I kiss him back just as fiercely. My hands fist in his tunic, yanking him closer. We stumble toward the bed, shedding clothes in a frantic trail—my dress puddles on the floor, his tunic follows, then his belt. He lifts me like I weigh nothing and drops me onto the mattress. Before I can draw breath he is on me, mouth on my throat, teeth scraping the sensitive spot that always makes me arch.
“You are mine,” he growls against my skin, voice rough. “Say it.”
“I am yours,” I gasp as his hand slides between my legs, finding me already wet and aching. Two fingers push inside without warning, curling just right. I cry out, hips bucking.
He works me open with ruthless precision, thumb circling my clit until my thighs tremble. When I am right on the edge he pulls back, ignoring my whimper of protest. He flips me onto my stomach, yanks my hips up, and thrusts into me in one brutal stroke. The stretch burns so good I sob into the sheets.
He sets a punishing rhythm, one hand braced beside my head, the other gripping my hip hard enough to leave marks. Every thrust drives the breath from my lungs. The headboard slams against the wall in time with his movements. I push back against him, meeting every stroke, chasing the pleasure that coils tighter and tighter.
“Again,” he demands, voice strained. “Come for me again, Little Flame.”
I shatter with a broken cry, clenching around him so hard his rhythm stutters. He does not stop. He rides me through it, then flips me onto my back, hooks my legs over his shoulders, and drives deeper. His eyes never leave mine, golden, blazing, desperate.

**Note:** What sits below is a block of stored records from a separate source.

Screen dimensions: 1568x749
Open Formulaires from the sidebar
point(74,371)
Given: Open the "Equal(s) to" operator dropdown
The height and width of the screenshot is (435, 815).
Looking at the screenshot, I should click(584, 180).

We lose track of time. He takes me on the bed, then against the wall, then bent over the desk by the window where the night air cools our sweat-slick skin. Each time he wrings another orgasm from me until my voice grows hoarse and my limbs shake. When I finally cannot hold myself up anymore he carries me to the bathing chamber, the huge marble tub already steaming from the servants who must have heard us and prepared it.
He lowers me into the water first, then climbs in behind me. His chest presses to my back as he pulls me between his legs. The hot water laps at my breasts while his hands—so gentle now—soap my skin. He washes my hair with slow, careful strokes, massaging my scalp until I melt against him. My eyes drift shut. Exhaustion pulls at me like a heavy tide.
Just as sleep starts to drag me under, I feel his lips brush my temple. His voice is barely a whisper, raw and broken in a way I have never heard from the Dragon King.
“Please… do not leave me.”
The words sink into my heart like a blade. I want to answer, to promise, to tell him the truth that there is no other path. But my body has nothing left. Darkness folds over me, soft and heavy, and the
last thing I hear is his plea repeating like a prayer against my skin.